Teams fake injuries in high school, college and the NFL whether it’s to slow down a high-powered offense or to take away momentum from a charging offense during a key moment in a game. So what former Bears linebacker Brian Urlacher said in his new role as an analyst for Fox Sports 1 wasn’t all that revelatory.
Urlacher said that during his tenure with the Bears, the club utilized the practice of faking injuries to slow down offenses.
So perhaps the next time a player is penalized for faking an injury, he’ll blame the media. But he won’t be able to place the onus on the traditional media.
He can put that on Urlacher.
It’s interesting that a player who so often shunned the media throughout a 13-year career that should land him in the Hall of fame, made a huge splash in the NFL news cycle this week as a member of the media in his new role as a Fox Sports 1 analyst.
Urlacher’s revelation even made the NFL act on Thursday when it sent a memo reminding teams that “faking injuries” can result in disciplinary action and unsportsmanlike conduct penalties. The league cited the Supplemental Note to Rule 4, Section 5, Article 4, which says:
“The Competition Committee deprecates feigning injuries, with subsequent withdrawal, to obtain a timeout without penalty. Coaches are urged to cooperate in discouraging this practice. Be advised that violators of this policy will be subject to appropriate disciplinary action for conduct detrimental to the game which could include fines of coaches, players, and clubs, suspensions or forfeiture of draft choices. We have been fortunate that teams and players have consistently complied with the spirit of the rule and teams are strongly urged to continue to cooperate with this policy."
Feigning injuries isn’t unique to defensive players with so many teams preparing to face no-huddle, up-tempo attacks. Steelers’ receiver Emmanuel Sanders was fined $15,000 for feigning injury last season, and the Steelers were fined $35,000 as a team.

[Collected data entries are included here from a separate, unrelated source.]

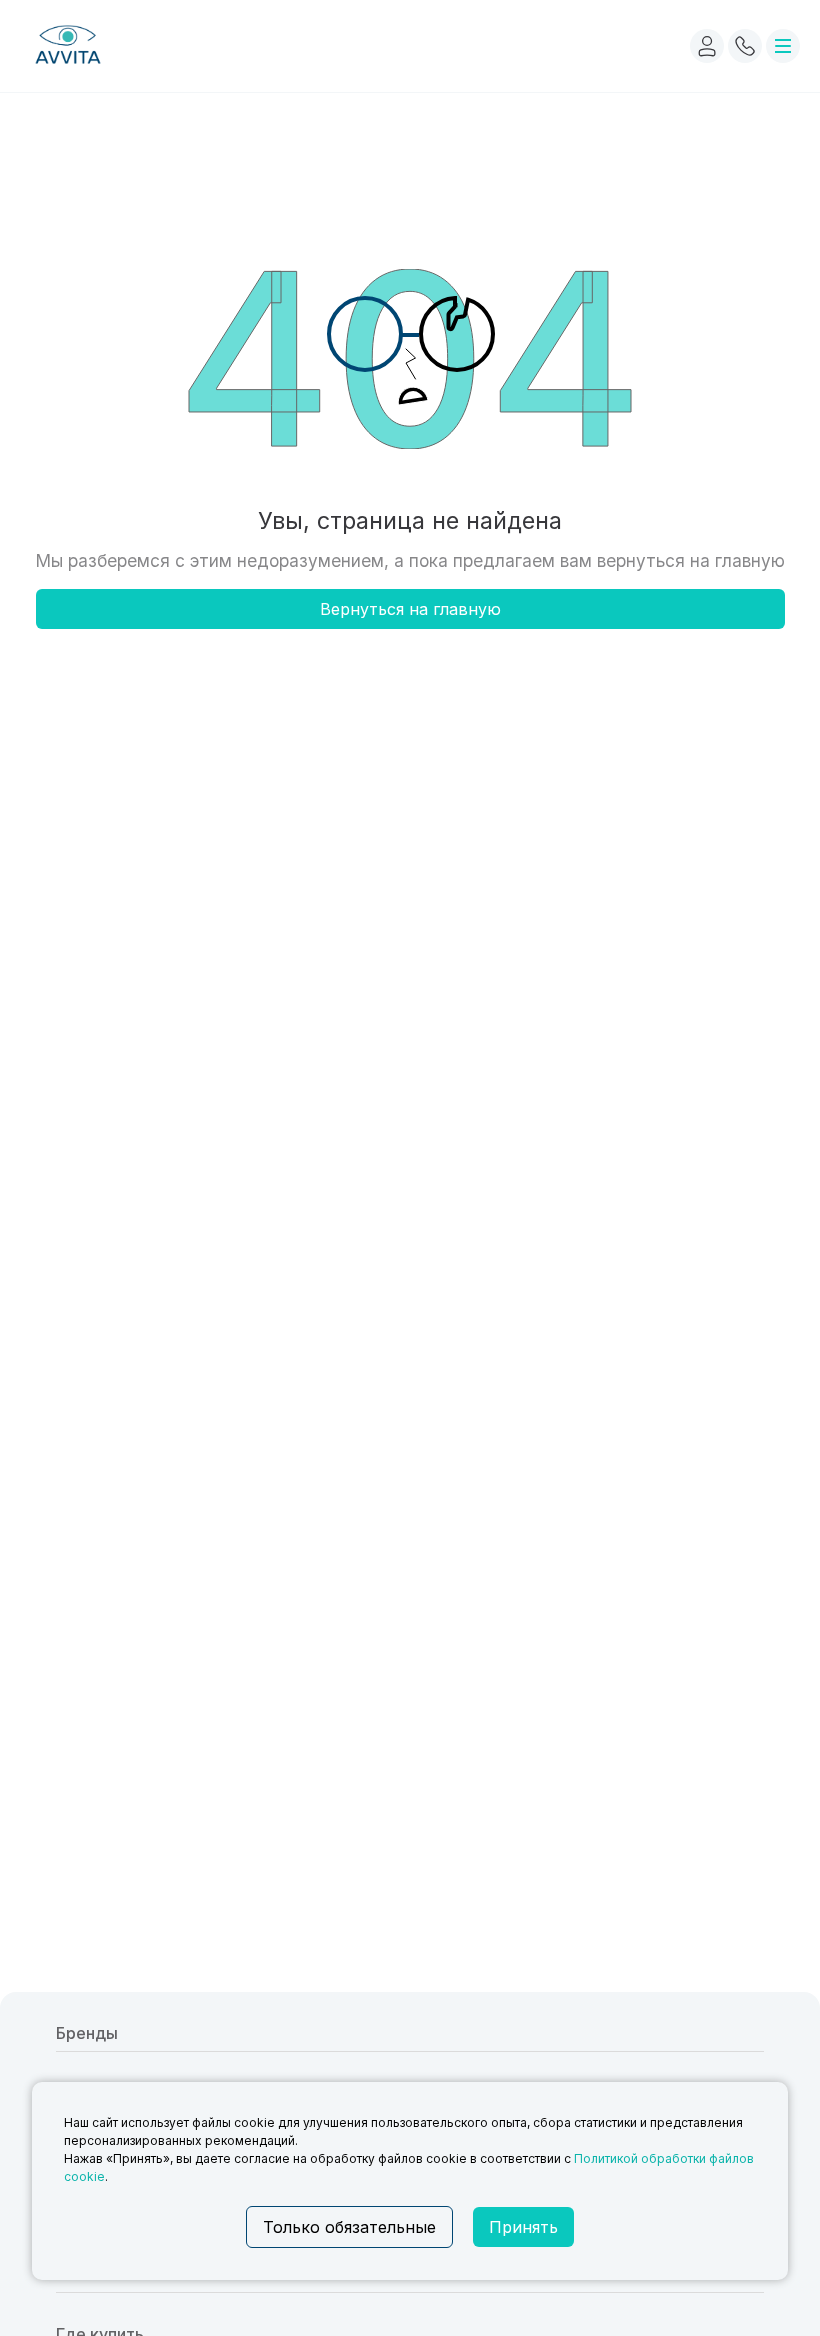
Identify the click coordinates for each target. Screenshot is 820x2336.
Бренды (87, 2033)
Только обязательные (349, 2227)
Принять (523, 2227)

So again, Urlacher shed light on nothing new. Feigning injuries to force a stoppage in play is a widespread practice nobody talks about. If anything, Urlacher just broke locker-room code (Lance Briggs didn't seem offended on Thursday) by revealing tricks of the trade, which is interesting, given that throughout his career, he basically embodied what it was to be a Chicago Bear; and the one thing what we know about that team is it doesn’t make in-house matters public.